Categories: Film Reviews

Review: The Guard (2011)

The Guard won an unusual and well deserved award shortly after release, becoming as it remains at the end of 2011 as the highest grossing Irish independent film at the Irish box office. Directed by John Michael McDonagh, the brother of fellow director Martin McDonagh whose most famous film to date is scabrous black comedy In Bruges, The Guard was co-produced by the brothers as well as one of the lead stars Don Cheadle. It didn’t explode on the global scene quite as much as it’s sister piece, or should that be ‘brother piece’ In Bruges taking only $17m globally compared to $33m, but it was one of the highlights of the Sundance Film Festival that year.

Sergeant Gerry Boyle (Brendan Gleeson) is an unorthodox Garda (Irish Police Officer) in Galway, Ireland. His routine of having a quiet, lonely life is interrupted by a murder and the threat of a £500m drug deal made by a group of drug-traffickers including Clive Cornell  (Mark Strong). FBI agent Wendell Everett (Cheadle) is stationed in Gerry’s office and begins working with the stubborn Sergeant to try and find the location of the traffickers and stop the deal from being made.

Setting its stall out as a black comedy, The Guard is more akin to a classic Western than it is about drug dealing. With a unique score that has simmering, Mexican style influences and the homage shots in close-up of the protagonists whenever they’re thinking or about to spring into action, it could easily have been set in the Old West. The dialogue is whip-crack fast, with some incredible one-liners and a careless and deliberate disregard for political correctness. Gleeson and Cheadle’s chemistry is scintillating and provides the real meat of the script.

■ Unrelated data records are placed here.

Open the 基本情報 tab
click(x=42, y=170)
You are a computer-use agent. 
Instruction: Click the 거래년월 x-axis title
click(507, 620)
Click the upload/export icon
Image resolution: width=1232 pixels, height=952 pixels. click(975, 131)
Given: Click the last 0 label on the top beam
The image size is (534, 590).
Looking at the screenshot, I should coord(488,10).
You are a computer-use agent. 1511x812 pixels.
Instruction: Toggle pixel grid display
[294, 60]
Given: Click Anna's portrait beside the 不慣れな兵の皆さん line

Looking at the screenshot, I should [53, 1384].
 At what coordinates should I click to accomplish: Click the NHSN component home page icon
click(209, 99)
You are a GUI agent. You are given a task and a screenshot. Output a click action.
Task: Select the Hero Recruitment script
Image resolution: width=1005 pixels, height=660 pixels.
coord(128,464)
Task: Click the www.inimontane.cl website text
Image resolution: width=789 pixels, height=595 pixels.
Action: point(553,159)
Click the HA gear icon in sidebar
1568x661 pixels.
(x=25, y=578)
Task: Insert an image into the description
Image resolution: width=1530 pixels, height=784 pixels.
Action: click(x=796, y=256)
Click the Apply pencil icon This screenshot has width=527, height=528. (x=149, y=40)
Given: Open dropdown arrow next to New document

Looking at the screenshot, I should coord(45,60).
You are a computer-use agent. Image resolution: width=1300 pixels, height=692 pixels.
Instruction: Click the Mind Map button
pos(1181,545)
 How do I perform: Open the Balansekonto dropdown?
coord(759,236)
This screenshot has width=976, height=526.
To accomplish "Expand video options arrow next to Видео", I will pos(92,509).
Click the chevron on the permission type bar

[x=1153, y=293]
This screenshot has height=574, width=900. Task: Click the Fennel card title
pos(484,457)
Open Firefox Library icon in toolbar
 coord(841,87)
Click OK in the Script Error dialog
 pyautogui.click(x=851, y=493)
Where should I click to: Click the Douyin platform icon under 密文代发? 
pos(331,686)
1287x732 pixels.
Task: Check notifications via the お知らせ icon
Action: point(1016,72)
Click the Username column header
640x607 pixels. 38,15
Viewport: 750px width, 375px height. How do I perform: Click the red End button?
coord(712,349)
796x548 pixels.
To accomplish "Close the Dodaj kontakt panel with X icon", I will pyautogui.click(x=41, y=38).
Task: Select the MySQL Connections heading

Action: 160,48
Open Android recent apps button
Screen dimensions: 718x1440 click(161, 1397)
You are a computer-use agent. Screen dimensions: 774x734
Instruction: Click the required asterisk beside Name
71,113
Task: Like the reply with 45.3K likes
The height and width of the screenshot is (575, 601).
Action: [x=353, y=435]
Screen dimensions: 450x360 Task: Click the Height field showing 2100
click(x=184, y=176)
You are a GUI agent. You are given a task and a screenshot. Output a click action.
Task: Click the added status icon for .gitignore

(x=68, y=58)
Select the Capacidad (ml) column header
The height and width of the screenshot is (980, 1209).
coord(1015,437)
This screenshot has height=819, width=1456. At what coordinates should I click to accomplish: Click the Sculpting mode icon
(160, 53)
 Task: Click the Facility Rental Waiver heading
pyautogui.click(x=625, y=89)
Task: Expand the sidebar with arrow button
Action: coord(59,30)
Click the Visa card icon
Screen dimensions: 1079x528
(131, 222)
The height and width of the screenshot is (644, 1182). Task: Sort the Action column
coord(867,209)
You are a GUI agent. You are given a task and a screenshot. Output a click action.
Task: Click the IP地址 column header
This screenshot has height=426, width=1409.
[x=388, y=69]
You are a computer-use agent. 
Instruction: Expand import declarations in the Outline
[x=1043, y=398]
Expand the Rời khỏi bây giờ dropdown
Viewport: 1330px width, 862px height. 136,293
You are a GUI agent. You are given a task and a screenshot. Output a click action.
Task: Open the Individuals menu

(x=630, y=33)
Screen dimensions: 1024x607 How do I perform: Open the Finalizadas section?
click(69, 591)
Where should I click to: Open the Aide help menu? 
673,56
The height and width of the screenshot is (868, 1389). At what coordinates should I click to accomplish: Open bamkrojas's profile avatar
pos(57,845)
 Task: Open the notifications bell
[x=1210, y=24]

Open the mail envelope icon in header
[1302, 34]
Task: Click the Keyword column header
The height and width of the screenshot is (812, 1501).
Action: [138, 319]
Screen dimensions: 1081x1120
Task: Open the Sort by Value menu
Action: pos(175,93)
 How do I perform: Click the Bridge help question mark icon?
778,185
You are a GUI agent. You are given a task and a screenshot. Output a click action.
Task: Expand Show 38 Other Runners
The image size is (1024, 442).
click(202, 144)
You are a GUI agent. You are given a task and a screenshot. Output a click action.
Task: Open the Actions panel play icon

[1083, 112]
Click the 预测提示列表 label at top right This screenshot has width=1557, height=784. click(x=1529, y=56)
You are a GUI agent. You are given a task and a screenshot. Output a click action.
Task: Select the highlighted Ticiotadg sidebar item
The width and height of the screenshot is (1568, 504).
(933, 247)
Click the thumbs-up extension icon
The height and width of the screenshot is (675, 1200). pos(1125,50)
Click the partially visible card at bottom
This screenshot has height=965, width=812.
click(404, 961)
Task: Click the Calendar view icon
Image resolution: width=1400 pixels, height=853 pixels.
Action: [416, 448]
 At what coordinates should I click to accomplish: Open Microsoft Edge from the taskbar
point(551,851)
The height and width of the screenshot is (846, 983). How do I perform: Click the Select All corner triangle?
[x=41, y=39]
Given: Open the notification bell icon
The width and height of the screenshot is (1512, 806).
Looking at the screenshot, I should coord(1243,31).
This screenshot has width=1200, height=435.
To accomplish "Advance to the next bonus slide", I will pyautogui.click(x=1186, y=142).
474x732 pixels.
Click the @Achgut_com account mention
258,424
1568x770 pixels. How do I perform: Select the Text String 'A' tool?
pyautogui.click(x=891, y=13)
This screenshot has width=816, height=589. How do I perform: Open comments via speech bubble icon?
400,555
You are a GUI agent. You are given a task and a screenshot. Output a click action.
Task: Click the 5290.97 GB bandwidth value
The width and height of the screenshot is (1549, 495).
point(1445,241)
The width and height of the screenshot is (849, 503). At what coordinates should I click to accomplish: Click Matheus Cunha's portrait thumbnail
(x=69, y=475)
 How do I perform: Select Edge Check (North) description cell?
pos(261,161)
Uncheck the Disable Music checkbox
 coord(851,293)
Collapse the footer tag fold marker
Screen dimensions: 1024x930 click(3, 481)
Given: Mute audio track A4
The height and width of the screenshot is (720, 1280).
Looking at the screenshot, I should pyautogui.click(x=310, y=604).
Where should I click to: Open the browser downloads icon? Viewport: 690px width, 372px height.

The question of whether Sergeant Boyle is a madman or genius permeates throughout and it is this question that so endears the audience to him. He’s rude, misunderstood and most of all lonely. This combination makes him the last bastion of independence in the Garda and the only man seemingly above high-level corruption. Gleeson is able to tie together whimsical, if rude, eccentricity with an underlying melancholy and he commands every second of screen-time afforded to him.

While it is a slow-starter and slightly loses its way toward the very end, The Guard is one of the funniest and most engaging comedies of 2011.